For live coverage of the NM gubernatorial race, we collaborated with several news outlets from around the state.  Included in that effort were journalism students and public radio reporters from a large university south of our location, a digital publication, a newspaper on the border of New Mexico and Mexico plus three New Mexico think tanks who delivered live updates on legislative initiatives and commentary.

We have fostered our relationships with several non-profit community organizations who are involved in delivering weekly and/or monthly programming.  Some of those organizations and educators who provide this input are: Somos Son Un Pueblo Unido (a statewide community-based and immigrant-led organization); The Wheelwright Museum of the American Indian (New Mexico’s oldest non-profit independent museum); Santa Fe Community Foundation; Santa Fe Extension Master Gardeners Project; Santa Fe Community College.

What impact did your key initiatives and partnerships have in your community? Describe any known measurable impact, such as increased awareness, learning or understanding about particular issues. Describe indicators of success, such as connecting people to needed resources or strengthening conversational ties across diverse neighborhoods. Did a partner see an increase in requests for related resources? Please include direct feedback from a partner(s) or from a person(s) served.
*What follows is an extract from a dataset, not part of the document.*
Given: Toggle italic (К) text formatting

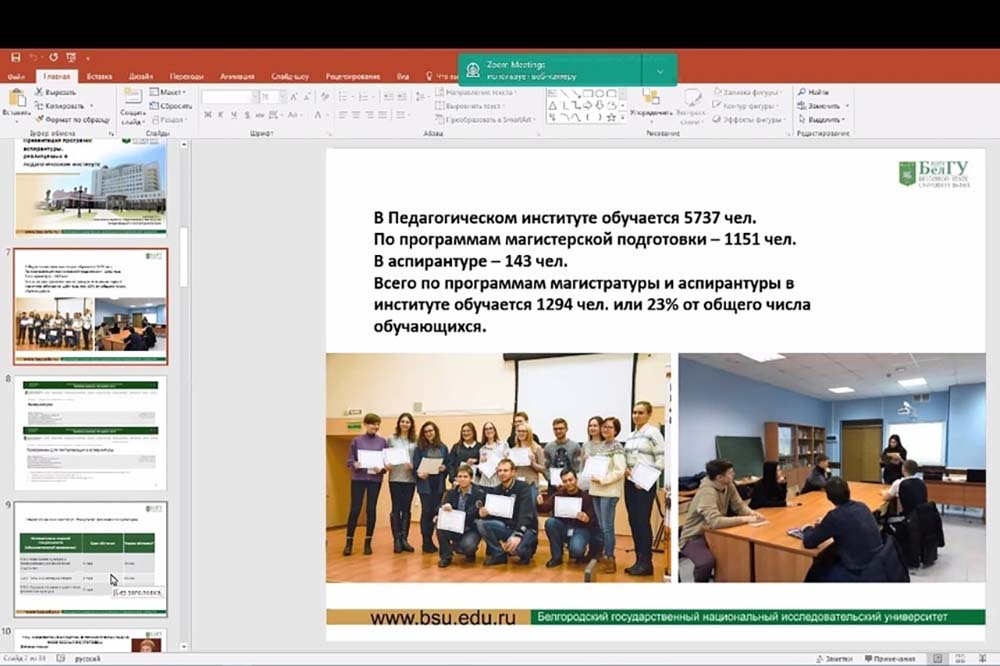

Our indicators of success are tied to the number of inquiries we receive via email or telephone.  We entertain suggestions from the audience, answer questions that run the gamut from weather forecasts, to what song we played at a certain show/hour, what topic aired during a particular show, etc.  We gauge the number of show downloads we receive each month and what the website analytics produce.  National companies that administer audience listener surveys are not distributed in our region so our methodology to gather data is varied.  Each year we do note  slight increases in website visits to various parts of our schedule.  

We have been attempting to forge a partnership with an adjacent college to our location and recently have been successful in gaining an intern from that college.  We hope to continue to build upon that relationship.  We have also accepted a journalism intern from a university across the country in the state of Main who will finish up contact hours with us in May 2023.

Please describe any efforts (e.g. programming, production, engagement activities) you have made to investigate and/or meet the needs of minority and other diverse audiences (including, but not limited to, new immigrants, people for whom English is a second language and illiterate adults) during Fiscal Year 2022, and any plans you have made to meet the needs of these audiences during Fiscal Year 2023. If you regularly broadcast in a language other than English, please note the language broadcast.

As mentioned in above in question #2, part of our weekly program delivery includes a half-hour program that is often delivered in Spanish and the subject matter is targeted towards migrants and their rights.  We run public service announcements in Navajo, Spanish and Tewa.  Our news reporters post original news stories throughout the day at the top of the hour and have achieved a robust leads list of state, federal and tribal entities who send in their information for follow-up reports.  Our plans are to seek funding that will help us expand our coverage about the surrounding 8 northern Pueblo nations in northern New Mexico and possibly collaborate with reports from the Navajo Times Newspaper that encompasses Arizona, New Mexico and Utah.

Please assess the impact that your CPB funding had on your ability to serve your community. What were you able to do with your grant that you wouldn't be able to do if you didn't receive it?

Very simply, we were able to continue to operate during and coming out of COVID with the help of CPB funds.  Because we were operating with a skeleton crew for much of the year, we persevered and were able to continue the same level of news reporting and local public affairs programming despite that our underwriting revenue stream was greatly diminished through the laws of supply and demand because of the recovering economy.